*** RECORD LIST

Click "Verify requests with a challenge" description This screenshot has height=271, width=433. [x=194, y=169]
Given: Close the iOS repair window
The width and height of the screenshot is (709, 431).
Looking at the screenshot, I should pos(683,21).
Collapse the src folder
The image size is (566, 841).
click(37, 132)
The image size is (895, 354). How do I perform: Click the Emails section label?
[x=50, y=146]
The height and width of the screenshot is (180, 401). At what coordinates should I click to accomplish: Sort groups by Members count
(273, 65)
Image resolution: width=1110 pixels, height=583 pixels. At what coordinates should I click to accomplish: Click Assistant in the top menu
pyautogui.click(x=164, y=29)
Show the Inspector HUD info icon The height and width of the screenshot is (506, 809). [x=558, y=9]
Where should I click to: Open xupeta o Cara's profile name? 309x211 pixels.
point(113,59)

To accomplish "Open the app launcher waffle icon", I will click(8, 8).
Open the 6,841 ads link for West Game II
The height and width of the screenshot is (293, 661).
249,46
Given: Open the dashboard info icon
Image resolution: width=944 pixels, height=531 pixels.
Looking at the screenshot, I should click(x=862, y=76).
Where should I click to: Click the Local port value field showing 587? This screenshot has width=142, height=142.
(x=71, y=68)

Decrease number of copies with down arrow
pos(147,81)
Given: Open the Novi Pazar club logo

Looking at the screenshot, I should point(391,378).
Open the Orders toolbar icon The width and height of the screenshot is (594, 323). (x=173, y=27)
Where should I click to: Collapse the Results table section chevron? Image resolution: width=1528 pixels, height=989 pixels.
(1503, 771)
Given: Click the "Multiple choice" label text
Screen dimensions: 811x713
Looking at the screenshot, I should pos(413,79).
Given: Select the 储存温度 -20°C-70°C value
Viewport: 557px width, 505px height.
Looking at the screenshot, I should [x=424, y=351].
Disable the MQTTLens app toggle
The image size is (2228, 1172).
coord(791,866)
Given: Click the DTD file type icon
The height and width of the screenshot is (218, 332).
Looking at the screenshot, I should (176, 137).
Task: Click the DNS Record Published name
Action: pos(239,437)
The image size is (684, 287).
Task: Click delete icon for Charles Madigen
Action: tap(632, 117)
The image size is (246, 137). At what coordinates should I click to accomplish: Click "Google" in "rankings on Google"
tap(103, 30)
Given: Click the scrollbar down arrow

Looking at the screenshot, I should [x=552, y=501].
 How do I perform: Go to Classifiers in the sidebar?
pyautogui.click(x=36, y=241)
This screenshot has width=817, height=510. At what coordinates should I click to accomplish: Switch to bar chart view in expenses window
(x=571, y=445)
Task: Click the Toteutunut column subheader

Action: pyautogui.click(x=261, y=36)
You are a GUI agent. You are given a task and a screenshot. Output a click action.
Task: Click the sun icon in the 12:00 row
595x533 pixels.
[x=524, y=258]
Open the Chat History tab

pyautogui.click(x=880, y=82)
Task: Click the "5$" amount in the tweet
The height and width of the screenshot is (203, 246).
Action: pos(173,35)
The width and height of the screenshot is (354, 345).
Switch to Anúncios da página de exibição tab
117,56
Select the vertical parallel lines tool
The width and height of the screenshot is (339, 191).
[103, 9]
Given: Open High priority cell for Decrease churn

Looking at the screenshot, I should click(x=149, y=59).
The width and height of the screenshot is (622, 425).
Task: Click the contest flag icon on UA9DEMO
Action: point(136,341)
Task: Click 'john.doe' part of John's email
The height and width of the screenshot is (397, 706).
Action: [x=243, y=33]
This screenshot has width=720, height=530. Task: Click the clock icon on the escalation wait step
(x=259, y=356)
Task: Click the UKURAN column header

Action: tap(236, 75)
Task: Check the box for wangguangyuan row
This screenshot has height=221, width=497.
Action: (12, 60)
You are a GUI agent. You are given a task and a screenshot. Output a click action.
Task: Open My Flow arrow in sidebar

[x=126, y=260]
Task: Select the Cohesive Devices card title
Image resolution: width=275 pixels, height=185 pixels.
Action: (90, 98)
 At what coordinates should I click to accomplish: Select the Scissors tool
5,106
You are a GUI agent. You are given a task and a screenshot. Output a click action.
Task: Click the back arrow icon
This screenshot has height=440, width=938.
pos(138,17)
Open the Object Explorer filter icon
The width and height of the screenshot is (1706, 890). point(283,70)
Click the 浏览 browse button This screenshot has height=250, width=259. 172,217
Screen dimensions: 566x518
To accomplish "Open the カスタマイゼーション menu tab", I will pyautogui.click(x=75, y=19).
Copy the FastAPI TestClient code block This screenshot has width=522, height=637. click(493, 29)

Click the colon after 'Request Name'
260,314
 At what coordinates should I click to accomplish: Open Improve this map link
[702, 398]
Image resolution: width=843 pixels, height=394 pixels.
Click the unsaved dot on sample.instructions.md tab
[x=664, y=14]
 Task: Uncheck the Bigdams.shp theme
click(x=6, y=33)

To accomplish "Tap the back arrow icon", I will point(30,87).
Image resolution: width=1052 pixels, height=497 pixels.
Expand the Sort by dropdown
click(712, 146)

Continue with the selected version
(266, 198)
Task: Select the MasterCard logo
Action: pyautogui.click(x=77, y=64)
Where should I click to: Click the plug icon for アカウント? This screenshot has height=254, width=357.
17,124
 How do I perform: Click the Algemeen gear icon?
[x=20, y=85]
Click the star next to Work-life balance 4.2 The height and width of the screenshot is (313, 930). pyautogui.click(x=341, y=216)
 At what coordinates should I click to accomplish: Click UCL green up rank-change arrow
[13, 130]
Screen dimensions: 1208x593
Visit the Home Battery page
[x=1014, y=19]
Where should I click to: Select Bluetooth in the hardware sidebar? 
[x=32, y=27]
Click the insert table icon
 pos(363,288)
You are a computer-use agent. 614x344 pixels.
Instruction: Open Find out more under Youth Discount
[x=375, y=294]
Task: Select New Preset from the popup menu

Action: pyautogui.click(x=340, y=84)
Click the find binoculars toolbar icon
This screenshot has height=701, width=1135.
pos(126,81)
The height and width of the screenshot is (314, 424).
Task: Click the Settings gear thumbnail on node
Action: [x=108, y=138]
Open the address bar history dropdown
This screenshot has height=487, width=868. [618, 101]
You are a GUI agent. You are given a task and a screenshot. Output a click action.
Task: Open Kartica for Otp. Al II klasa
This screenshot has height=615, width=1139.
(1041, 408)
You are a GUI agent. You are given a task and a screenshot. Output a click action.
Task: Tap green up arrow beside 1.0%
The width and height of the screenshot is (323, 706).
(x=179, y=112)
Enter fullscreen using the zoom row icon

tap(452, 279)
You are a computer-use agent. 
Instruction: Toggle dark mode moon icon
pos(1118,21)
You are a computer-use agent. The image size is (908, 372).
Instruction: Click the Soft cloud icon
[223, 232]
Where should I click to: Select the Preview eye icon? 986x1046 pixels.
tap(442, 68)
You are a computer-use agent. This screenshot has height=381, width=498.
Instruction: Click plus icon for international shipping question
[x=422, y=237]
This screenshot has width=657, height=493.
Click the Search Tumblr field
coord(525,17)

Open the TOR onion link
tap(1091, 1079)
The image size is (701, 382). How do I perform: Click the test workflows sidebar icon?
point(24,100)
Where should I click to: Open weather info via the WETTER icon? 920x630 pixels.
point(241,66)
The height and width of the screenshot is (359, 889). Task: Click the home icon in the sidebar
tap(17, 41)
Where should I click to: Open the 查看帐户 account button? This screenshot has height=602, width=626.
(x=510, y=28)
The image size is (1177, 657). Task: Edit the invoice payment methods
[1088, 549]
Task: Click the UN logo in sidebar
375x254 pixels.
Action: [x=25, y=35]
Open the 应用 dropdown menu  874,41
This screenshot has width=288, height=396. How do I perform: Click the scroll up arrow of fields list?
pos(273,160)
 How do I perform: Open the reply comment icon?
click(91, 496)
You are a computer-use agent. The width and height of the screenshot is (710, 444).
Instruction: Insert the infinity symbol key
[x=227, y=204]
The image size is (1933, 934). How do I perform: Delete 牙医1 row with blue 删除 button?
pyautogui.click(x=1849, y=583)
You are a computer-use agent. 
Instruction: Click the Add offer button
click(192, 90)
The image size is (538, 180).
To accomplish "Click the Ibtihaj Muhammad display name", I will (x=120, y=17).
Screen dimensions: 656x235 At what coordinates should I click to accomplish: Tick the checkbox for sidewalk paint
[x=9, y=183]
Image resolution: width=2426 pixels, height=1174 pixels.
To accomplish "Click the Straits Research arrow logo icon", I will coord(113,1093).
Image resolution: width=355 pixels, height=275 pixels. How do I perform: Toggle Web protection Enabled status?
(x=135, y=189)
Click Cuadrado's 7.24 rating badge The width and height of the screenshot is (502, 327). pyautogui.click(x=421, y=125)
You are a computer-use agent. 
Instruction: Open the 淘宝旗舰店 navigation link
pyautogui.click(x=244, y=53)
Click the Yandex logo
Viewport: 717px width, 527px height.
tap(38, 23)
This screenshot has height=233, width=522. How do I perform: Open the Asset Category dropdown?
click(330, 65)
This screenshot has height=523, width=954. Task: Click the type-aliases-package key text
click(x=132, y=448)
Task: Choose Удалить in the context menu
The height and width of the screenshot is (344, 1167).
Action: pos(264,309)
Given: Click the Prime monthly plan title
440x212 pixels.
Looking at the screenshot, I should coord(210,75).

******

■ OBJECTIVE ■
Reproduce the material from its start through the line containing "Looking at the screenshot, I should click(x=862, y=76).", substituting "Contacts" for "Emails" and keeping everything else the same.

■ TASK OUTPUT ■
Click "Verify requests with a challenge" description This screenshot has height=271, width=433. [x=194, y=169]
Given: Close the iOS repair window
The width and height of the screenshot is (709, 431).
Looking at the screenshot, I should pos(683,21).
Collapse the src folder
The image size is (566, 841).
click(37, 132)
The image size is (895, 354). How do I perform: Click the Contacts section label?
[x=50, y=146]
The height and width of the screenshot is (180, 401). At what coordinates should I click to accomplish: Sort groups by Members count
(273, 65)
Image resolution: width=1110 pixels, height=583 pixels. At what coordinates should I click to accomplish: Click Assistant in the top menu
pyautogui.click(x=164, y=29)
Show the Inspector HUD info icon The height and width of the screenshot is (506, 809). [x=558, y=9]
Where should I click to: Open xupeta o Cara's profile name? 309x211 pixels.
point(113,59)

To accomplish "Open the app launcher waffle icon", I will click(8, 8).
Open the 6,841 ads link for West Game II
The height and width of the screenshot is (293, 661).
249,46
Given: Open the dashboard info icon
Image resolution: width=944 pixels, height=531 pixels.
Looking at the screenshot, I should click(x=862, y=76).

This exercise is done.